Verizon's 5G Rollout Experiences Are a Mixed Bag So Far

While performance for those using the prototype 5G network was great, coverage was very limited

Verizon’s rollout last week of its proprietary 5G home service was met with a fair amount of vociferous skepticism. While the criticisms had their fair share of cattiness, they seemed to center primarily around just how limited the service coverage was rather than the quality of the service, or whether it truly constituted a 5G network. 

On the question of coverage, it was certainly a limited rollout including just four cities: Sacramento, Los Angeles, Houston and Indianapolis. However, even within that limited number of cities, Verizon never made it known exactly how much coverage they would be offering. It became clear after the rollout that the coverage would be limited to a few restricted neighborhoods in these cities.

EXTRACTED ENTRIES =
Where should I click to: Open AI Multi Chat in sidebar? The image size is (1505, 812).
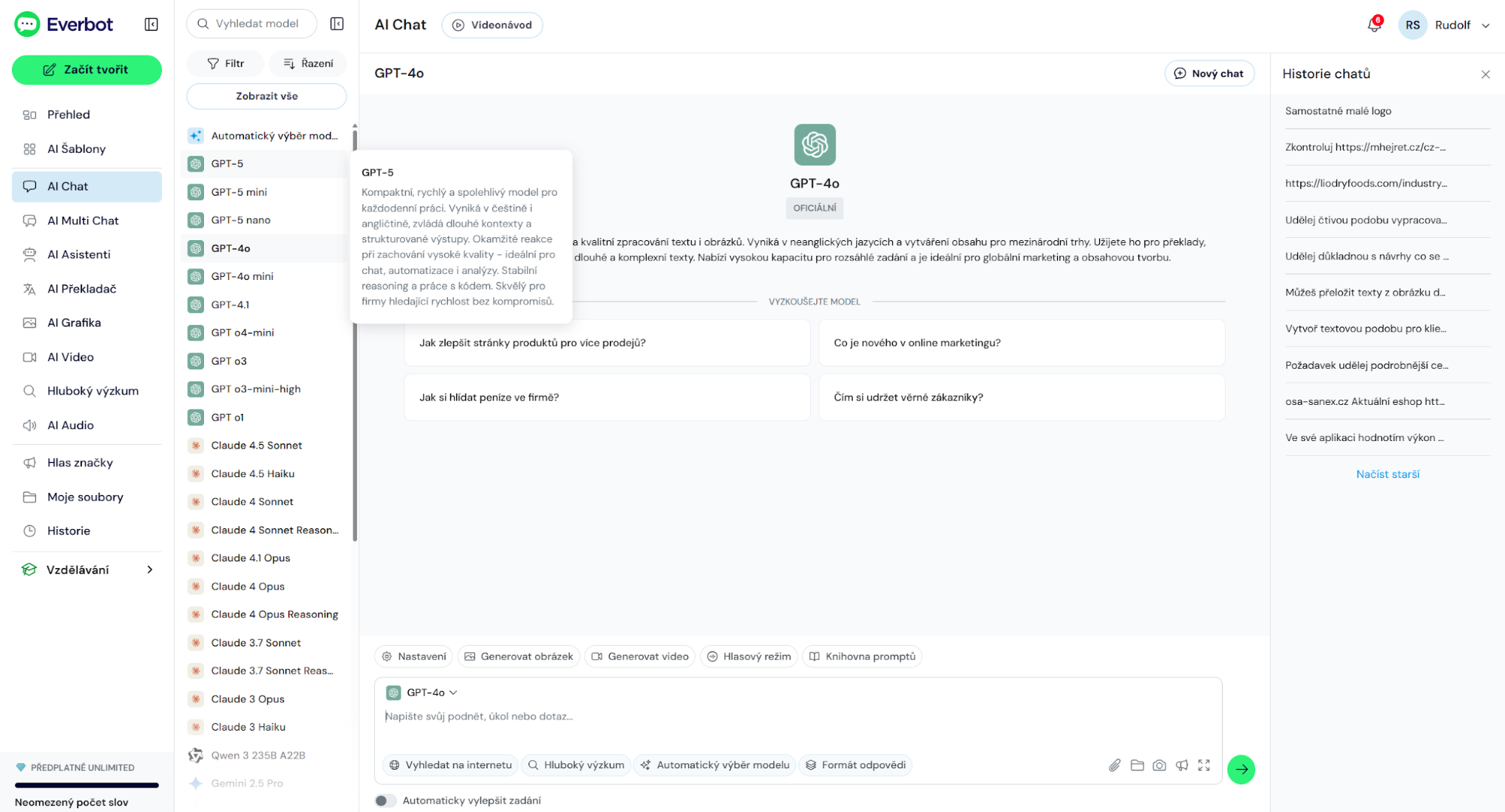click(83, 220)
* * *
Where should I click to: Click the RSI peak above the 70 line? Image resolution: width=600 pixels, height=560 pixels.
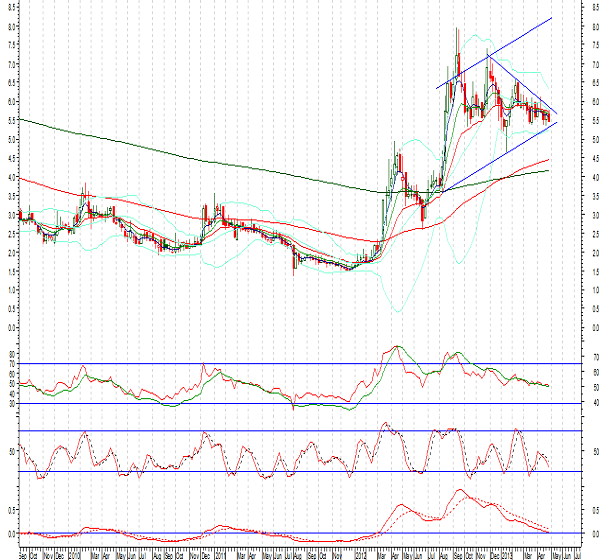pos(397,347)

ACTIVITY LIST =
[1] According to the article on Verizon's 5G rollout, which cities were included in the rollout?
[2] Continue the article on Verizon's 5G rollout from where it stops.

RESULTS FOR THE EXERCISE =
[1] Sacramento, Los Angeles, Houston and Indianapolis.

[2]
While coverage limitations garnered most of the complaints, the design of the network was not beyond reproach. The limited rollout had all the earmarks of 5G: millimeter wave (mmWave) transmission and small cells. However, Verizon’s 5G home service was more or less a prototype and did not meet the industry standards for 5G set out in Release 15 of the 5G New Radio specifications, scheduled for rollout in 2019. Nonetheless, to get to that standard seemed to be merely a matter of  updating the software. But even Verizon acknowledged that the limited network they were rolling out would not scale up and would not resemble the 5G it intended to have in the years to come.